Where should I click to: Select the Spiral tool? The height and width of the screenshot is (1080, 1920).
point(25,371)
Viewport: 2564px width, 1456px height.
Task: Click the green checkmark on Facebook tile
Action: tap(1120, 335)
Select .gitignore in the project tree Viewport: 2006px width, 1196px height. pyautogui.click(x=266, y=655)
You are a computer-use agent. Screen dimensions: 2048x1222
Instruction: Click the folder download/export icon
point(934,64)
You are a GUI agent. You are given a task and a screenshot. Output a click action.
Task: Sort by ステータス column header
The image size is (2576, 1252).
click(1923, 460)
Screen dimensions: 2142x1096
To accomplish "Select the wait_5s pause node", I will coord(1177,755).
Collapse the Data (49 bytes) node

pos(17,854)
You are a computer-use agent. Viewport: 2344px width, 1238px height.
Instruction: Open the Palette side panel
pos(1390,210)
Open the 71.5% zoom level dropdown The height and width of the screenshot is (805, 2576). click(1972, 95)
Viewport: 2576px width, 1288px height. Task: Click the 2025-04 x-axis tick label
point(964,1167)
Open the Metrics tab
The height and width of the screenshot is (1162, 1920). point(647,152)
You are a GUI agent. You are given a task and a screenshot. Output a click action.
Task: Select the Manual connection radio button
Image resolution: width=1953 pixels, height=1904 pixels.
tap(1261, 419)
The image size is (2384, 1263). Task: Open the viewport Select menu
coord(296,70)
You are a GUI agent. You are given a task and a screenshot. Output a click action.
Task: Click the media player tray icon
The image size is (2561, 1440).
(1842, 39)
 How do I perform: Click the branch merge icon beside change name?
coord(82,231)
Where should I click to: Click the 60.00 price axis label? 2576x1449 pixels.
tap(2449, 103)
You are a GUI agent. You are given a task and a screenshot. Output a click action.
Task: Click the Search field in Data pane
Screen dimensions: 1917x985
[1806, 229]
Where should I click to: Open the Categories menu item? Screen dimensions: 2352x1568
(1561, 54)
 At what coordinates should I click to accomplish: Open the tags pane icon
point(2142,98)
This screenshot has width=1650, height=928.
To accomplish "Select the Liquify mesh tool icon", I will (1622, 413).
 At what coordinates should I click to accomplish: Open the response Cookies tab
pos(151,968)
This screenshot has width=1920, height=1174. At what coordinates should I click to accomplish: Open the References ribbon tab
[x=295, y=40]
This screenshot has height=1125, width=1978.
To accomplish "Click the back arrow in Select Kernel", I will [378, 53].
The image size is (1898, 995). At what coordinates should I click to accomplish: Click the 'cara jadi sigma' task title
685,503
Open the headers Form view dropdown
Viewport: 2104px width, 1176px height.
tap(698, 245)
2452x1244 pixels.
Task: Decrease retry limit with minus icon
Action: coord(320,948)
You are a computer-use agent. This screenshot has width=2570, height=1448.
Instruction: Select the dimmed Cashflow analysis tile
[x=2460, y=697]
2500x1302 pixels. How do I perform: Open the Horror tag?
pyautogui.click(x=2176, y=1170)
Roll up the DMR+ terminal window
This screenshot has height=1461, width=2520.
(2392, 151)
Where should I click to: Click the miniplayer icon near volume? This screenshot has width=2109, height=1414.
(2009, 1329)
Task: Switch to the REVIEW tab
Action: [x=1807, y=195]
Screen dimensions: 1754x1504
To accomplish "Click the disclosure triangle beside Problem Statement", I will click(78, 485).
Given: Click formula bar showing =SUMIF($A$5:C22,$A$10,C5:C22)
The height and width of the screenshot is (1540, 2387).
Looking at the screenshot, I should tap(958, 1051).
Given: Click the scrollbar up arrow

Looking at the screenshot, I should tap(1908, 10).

----------

An exact copy of every record is what the answer must contain.

Where should I click to: Select the Spiral tool? The height and width of the screenshot is (1080, 1920).
point(25,371)
Viewport: 2564px width, 1456px height.
Task: Click the green checkmark on Facebook tile
Action: tap(1120, 335)
Select .gitignore in the project tree Viewport: 2006px width, 1196px height. pyautogui.click(x=266, y=655)
You are a computer-use agent. Screen dimensions: 2048x1222
Instruction: Click the folder download/export icon
point(934,64)
You are a GUI agent. You are given a task and a screenshot. Output a click action.
Task: Sort by ステータス column header
The image size is (2576, 1252).
click(1923, 460)
Screen dimensions: 2142x1096
To accomplish "Select the wait_5s pause node", I will coord(1177,755).
Collapse the Data (49 bytes) node

pos(17,854)
You are a computer-use agent. Viewport: 2344px width, 1238px height.
Instruction: Open the Palette side panel
pos(1390,210)
Open the 71.5% zoom level dropdown The height and width of the screenshot is (805, 2576). click(1972, 95)
Viewport: 2576px width, 1288px height. Task: Click the 2025-04 x-axis tick label
point(964,1167)
Open the Metrics tab
The height and width of the screenshot is (1162, 1920). point(647,152)
You are a GUI agent. You are given a task and a screenshot. Output a click action.
Task: Select the Manual connection radio button
Image resolution: width=1953 pixels, height=1904 pixels.
tap(1261, 419)
The image size is (2384, 1263). Task: Open the viewport Select menu
coord(296,70)
You are a GUI agent. You are given a task and a screenshot. Output a click action.
Task: Click the media player tray icon
The image size is (2561, 1440).
(1842, 39)
 How do I perform: Click the branch merge icon beside change name?
coord(82,231)
Where should I click to: Click the 60.00 price axis label? 2576x1449 pixels.
tap(2449, 103)
You are a GUI agent. You are given a task and a screenshot. Output a click action.
Task: Click the Search field in Data pane
Screen dimensions: 1917x985
[1806, 229]
Where should I click to: Open the Categories menu item? Screen dimensions: 2352x1568
(1561, 54)
 At what coordinates should I click to accomplish: Open the tags pane icon
point(2142,98)
This screenshot has width=1650, height=928.
To accomplish "Select the Liquify mesh tool icon", I will (1622, 413).
 At what coordinates should I click to accomplish: Open the response Cookies tab
pos(151,968)
This screenshot has width=1920, height=1174. At what coordinates should I click to accomplish: Open the References ribbon tab
[x=295, y=40]
This screenshot has height=1125, width=1978.
To accomplish "Click the back arrow in Select Kernel", I will [378, 53].
The image size is (1898, 995). At what coordinates should I click to accomplish: Click the 'cara jadi sigma' task title
685,503
Open the headers Form view dropdown
Viewport: 2104px width, 1176px height.
tap(698, 245)
2452x1244 pixels.
Task: Decrease retry limit with minus icon
Action: coord(320,948)
You are a computer-use agent. This screenshot has width=2570, height=1448.
Instruction: Select the dimmed Cashflow analysis tile
[x=2460, y=697]
2500x1302 pixels. How do I perform: Open the Horror tag?
pyautogui.click(x=2176, y=1170)
Roll up the DMR+ terminal window
This screenshot has height=1461, width=2520.
(2392, 151)
Where should I click to: Click the miniplayer icon near volume? This screenshot has width=2109, height=1414.
(2009, 1329)
Task: Switch to the REVIEW tab
Action: [x=1807, y=195]
Screen dimensions: 1754x1504
To accomplish "Click the disclosure triangle beside Problem Statement", I will click(78, 485).
Given: Click formula bar showing =SUMIF($A$5:C22,$A$10,C5:C22)
The height and width of the screenshot is (1540, 2387).
Looking at the screenshot, I should tap(958, 1051).
Given: Click the scrollbar up arrow

Looking at the screenshot, I should tap(1908, 10).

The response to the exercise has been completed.